NOTE: using `EXPLICIT` is strongly discouraged where there is another option.
Other orders are significantly more efficient and also allows for trace
processor and the UI to better understand what you want to do with those tracks.
Moreover, it gives the flexibility for having custom visualization (e.g. Gannt
charts for CHRONOLOGICAL view) based on the type specified.

Further documentation about the sorting order is available on the protos for
[TrackDescriptor](/docs/reference/trace-packet-proto.autogen#TrackDescriptor)
and
[ChildTracksOrdering](/docs/reference/trace-packet-proto.autogen#TrackDescriptor.ChildTracksOrdering).

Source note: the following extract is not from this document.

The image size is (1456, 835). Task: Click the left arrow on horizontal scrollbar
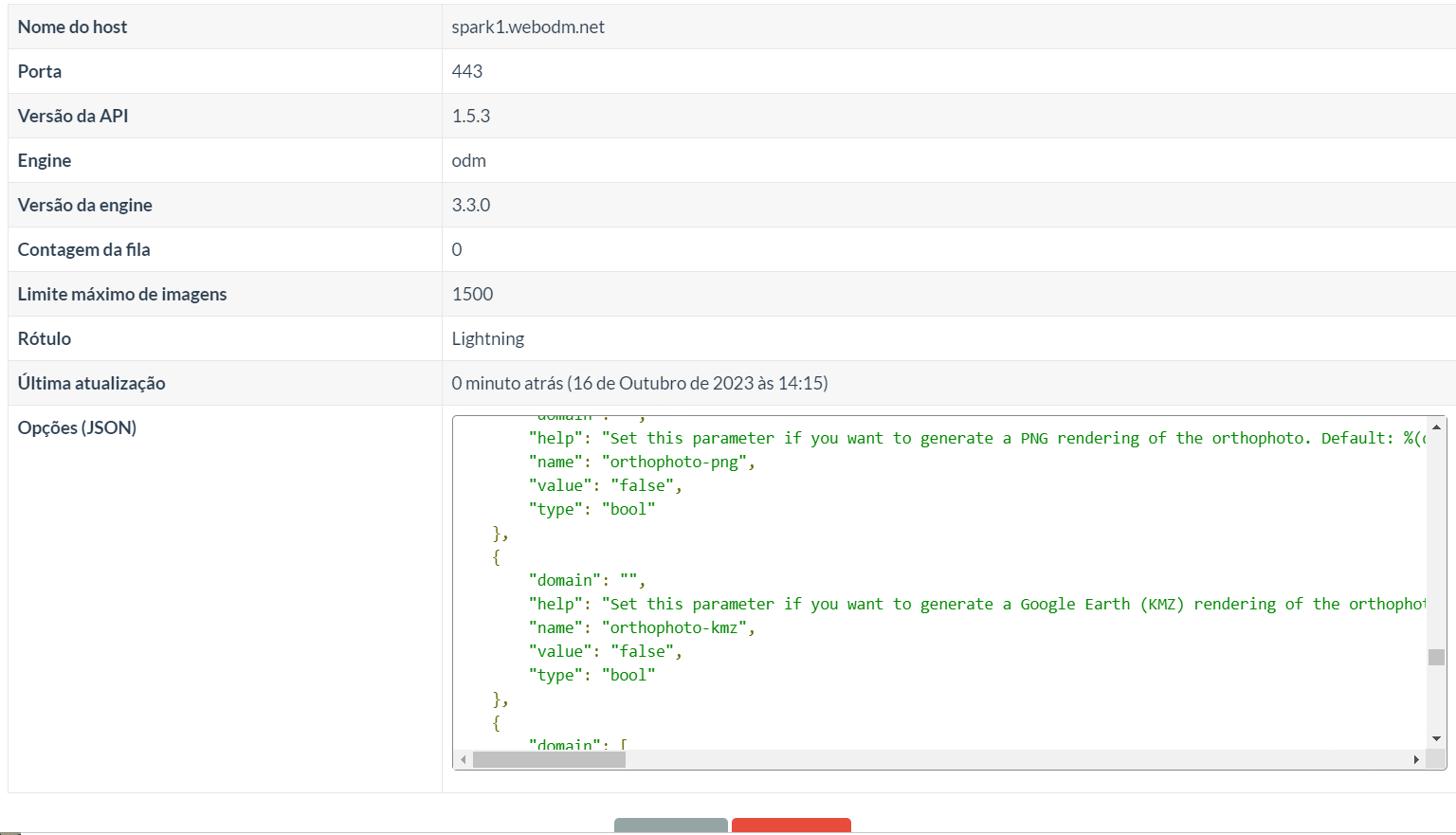pos(463,759)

NOTE: the order specified in the trace is a treated as a hint in the UI not a
gurantee. The UI reserves the right to change the ordering as it sees fit.

## Flows

NOTE: in the legacy JSON tracing format, this section correspond to s/t/f
events.

Flows allow connecting any number of slices with arrows. The semantic meaning of
the arrow varies across different applications but most commonly it is used to
track work passing between threads or processes: e.g. the UI thread asks a
background thread to do some work and notify when the result is available.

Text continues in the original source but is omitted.